I’ve been listening to the album a lot today and it feels like quite a big departure for you? Does that sound fair?

Yeah. The way that I’m seeing it is that it’s a bit of a transition. It’s still got one foot in the past, but it’s got another moving in the right direction. It’s a departure for sure, but it’s a halfway departure.

I wasn’t expecting it to be as vocal as it was.

It wasn’t really meant to be quite so vocal to be honest. Some of the tracks were ear marked for Wraetlic, but then they ended up getting subsumed into the new album. So its got a bit of the old Wreatlic project in it from before which was heavy on the vocals.

There's a big nod to Aleister Crowley in the album title-

Yes, it’s almost meant to be an inversion of Crowley. The whole idea of Crowley, was that his concept was about discovering your true Will, with a capital W, and that being your guiding force. It’s something that I fundamentally agree with, but then if you look at his life it was actually will, with a small w. It was all about ego and instant gratification and that’s something that I can’t really get with. It’s kind of about the idea of surrender rather than control.

So you feel that you should surrender yourself to your will?

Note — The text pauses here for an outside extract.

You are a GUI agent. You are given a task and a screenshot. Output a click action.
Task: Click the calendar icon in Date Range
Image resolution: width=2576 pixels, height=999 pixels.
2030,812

No no, I think that a good way to live is to surrender to… Oh god, this sounds so wanky. At the end of the day, the album is influenced by thinking that was going on at the time as whatever you’re thinking about will always end up being incorporated into an album. No one who listens to it cares about the different ways of thinking or whatever that were behind it.

What do you think that people listening to it do care about then? 

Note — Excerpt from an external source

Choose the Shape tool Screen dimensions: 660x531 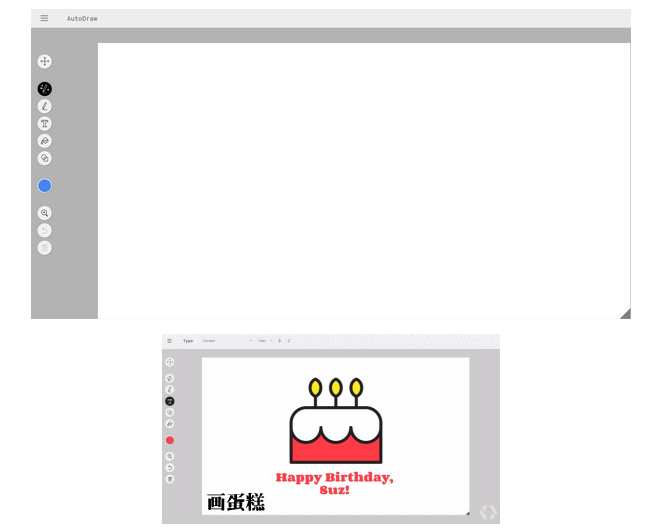(44, 158)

Who knows man. The beauty of music is that it operates in this subconscious level and it bypasses intellect, which is a great thing. The modern world could really do with less reliance on intellect and more bypassing of it, and rather rely on feeling and sensation. So yeah, that’s what it is. You listen to an album and you either enjoy it and you get with it, or you don’t.

It feels to me like there’s quite a sinister mood pervading it. I don’t know whether that’s just me reading that into it or if there is actually a darkness to it. I’m wondering if that’s a purposeful reflection of where you think the world is at, or if that’s just what came out? Or even if it’s not dark at all and it’s just me being crazy…

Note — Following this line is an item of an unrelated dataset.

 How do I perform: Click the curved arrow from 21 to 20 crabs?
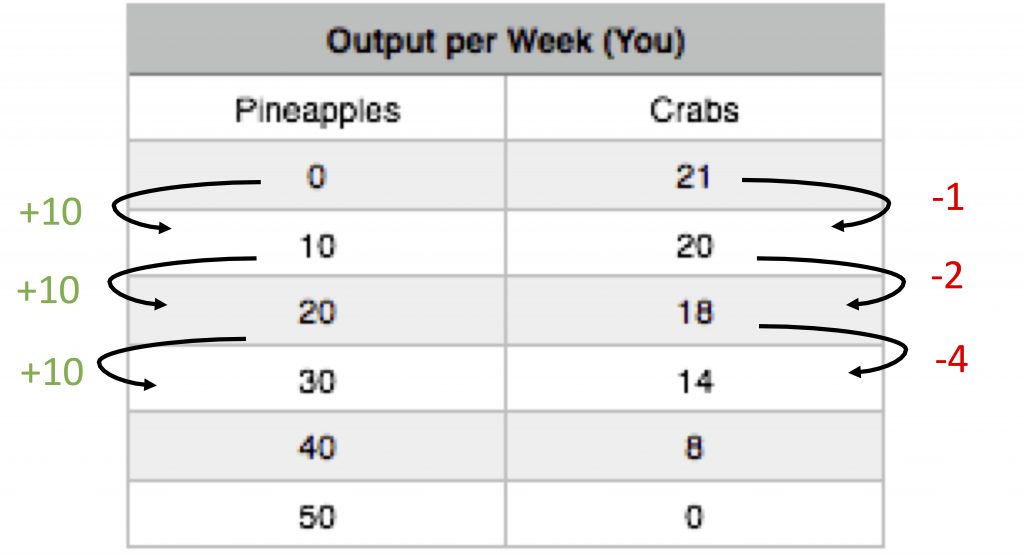point(888,205)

No, it’s just one of those things isn’t it. My instinct when I’m making music is always to be on the melancholy side of things and on the minor side, but the album is based on the times that we’re living in at the moment and the tracks are implicitly about things which are happening that aren’t good. We’re living in a very weird time and that doesn’t escape most of us. Most of us realise that and there’s not really much you can do about it and it has got dark elements. It’s pretty dark, but I think it’ll play itself out and what ever happens, it will pass and things will get better again. In the mean time there’s this impending sense of doom at the moment and there’s a feeling that the world is going to have to go through a very radical change before it can get better again.

What gives you that impending sense of doom then?

Well, we live within the confines of modern capitalism and it has encroached largely upon countries that weren’t previously capitalist, such as China or India. So there’s just this sense of everything is only being done for the short term gain and it doesn’t really matter what happens in the meantime. Ultimately, nature is bigger than humanity and if we fuck up the planet then we will just get shaken off. The climate might change to the point of being offensive, or whatever.

I always feel that when dance music started it was implicitly political by its nature. If you look at the 80s it was such a grim and miserable time that the actual action of going out and dancing was in itself a kind of fuck you to the Thatcher era.

Yeah, totally.

Then somewhere along the way that has been lost and people are almost terrified of having an opinion in their dance music. Do you ever feel a little bit nervous about talking about it?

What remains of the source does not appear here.